Omicron infections are starting to trend lower in New York and other metropolitan areas. Claims have declined from a record high of 6.149 million in early April 2020 and remain close to their pre-pandemic levels.

Employers are hanging on to their workers, with 10.6 million job openings at the end of November.

The Fed's Beige Book report on Wednesday of anecdotal information on business activity, collected from contacts nationwide on or before Jan. 3, showed many were allowing part-time work or adjusting qualifications "to attract more applicants and retain existing workforces."

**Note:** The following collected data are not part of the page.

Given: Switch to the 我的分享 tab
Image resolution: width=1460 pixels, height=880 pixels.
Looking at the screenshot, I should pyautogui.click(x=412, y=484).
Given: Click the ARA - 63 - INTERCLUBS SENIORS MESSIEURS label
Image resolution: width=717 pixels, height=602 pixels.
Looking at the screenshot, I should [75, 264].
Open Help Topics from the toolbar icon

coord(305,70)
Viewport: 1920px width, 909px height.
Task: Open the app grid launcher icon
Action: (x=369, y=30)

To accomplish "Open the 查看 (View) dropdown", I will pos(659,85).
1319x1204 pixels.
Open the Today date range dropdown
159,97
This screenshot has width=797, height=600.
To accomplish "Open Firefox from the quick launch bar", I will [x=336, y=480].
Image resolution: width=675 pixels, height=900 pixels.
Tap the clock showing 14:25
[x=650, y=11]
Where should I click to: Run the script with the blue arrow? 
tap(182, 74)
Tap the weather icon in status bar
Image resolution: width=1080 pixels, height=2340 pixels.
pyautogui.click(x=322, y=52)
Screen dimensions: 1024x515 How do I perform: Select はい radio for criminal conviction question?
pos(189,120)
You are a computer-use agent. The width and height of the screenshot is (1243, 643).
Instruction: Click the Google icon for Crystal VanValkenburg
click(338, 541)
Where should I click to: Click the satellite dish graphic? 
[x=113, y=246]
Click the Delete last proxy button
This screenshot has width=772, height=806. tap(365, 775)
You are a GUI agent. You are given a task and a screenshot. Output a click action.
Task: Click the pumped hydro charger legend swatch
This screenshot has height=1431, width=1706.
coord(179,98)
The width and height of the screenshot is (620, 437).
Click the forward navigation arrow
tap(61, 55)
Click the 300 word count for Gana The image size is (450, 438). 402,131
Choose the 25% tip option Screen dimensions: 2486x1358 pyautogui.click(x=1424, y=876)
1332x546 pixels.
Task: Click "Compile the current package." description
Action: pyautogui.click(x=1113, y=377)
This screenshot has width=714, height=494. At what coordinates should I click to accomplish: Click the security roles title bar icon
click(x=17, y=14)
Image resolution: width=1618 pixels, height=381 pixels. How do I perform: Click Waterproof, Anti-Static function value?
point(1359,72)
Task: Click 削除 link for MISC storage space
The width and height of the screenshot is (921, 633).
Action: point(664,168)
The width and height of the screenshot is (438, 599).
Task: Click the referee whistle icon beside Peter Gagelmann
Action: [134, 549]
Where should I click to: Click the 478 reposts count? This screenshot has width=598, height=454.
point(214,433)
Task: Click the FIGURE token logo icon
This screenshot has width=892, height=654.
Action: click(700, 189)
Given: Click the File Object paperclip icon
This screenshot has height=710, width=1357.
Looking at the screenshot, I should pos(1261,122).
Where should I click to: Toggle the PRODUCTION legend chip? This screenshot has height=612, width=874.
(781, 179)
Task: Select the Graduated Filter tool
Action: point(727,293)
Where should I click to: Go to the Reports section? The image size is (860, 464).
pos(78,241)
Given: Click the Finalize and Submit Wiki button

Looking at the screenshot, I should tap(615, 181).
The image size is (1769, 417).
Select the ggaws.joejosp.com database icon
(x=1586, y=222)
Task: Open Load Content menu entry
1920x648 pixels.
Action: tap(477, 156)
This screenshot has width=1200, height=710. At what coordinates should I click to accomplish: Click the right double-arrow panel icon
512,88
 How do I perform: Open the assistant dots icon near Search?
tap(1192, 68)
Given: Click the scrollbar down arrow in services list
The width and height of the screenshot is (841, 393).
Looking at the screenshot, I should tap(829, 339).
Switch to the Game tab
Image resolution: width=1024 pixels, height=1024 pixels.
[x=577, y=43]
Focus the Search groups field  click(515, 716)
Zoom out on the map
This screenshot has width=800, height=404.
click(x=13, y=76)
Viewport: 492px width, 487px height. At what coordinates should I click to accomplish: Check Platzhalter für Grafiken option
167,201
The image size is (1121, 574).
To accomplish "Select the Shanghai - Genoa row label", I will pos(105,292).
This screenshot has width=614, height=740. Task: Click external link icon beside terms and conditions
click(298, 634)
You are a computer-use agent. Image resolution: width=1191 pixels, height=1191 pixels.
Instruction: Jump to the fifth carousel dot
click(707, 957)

With more workers getting off unemployment benefits rolls, the labor pool could expand. The claims report showed the number of people receiving benefits after an initial week of aid dropped 194,000 to 1.559 million in the week ended Jan. 1. This was the lowest reading for these so-called continuing claims since the week ending June 2 in 1973.

The government reported last Friday that the unemployment rate fell to a 22-month low of 3.9% in December. The workforce is about 2.2 million people smaller than before the pandemic.

Stocks on Wall Street were trading mostly higher. The dollar fell against a basket of currencies. U.S. Treasury prices rose.


In another report on Thursday, the Labor Department said the producer price index for final demand increased 0.2% last month. That was the smallest gain in the PPI since November 2020 and followed a 1.0% jump in November.

The PPI was restrained by a 0.4% drop in goods prices, the first decline since April 2020. That reflected decreases in food and energy prices. Goods prices advanced 1.1% in November. Excluding food and energy, goods prices rose 0.5% after increasing 0.8% in November.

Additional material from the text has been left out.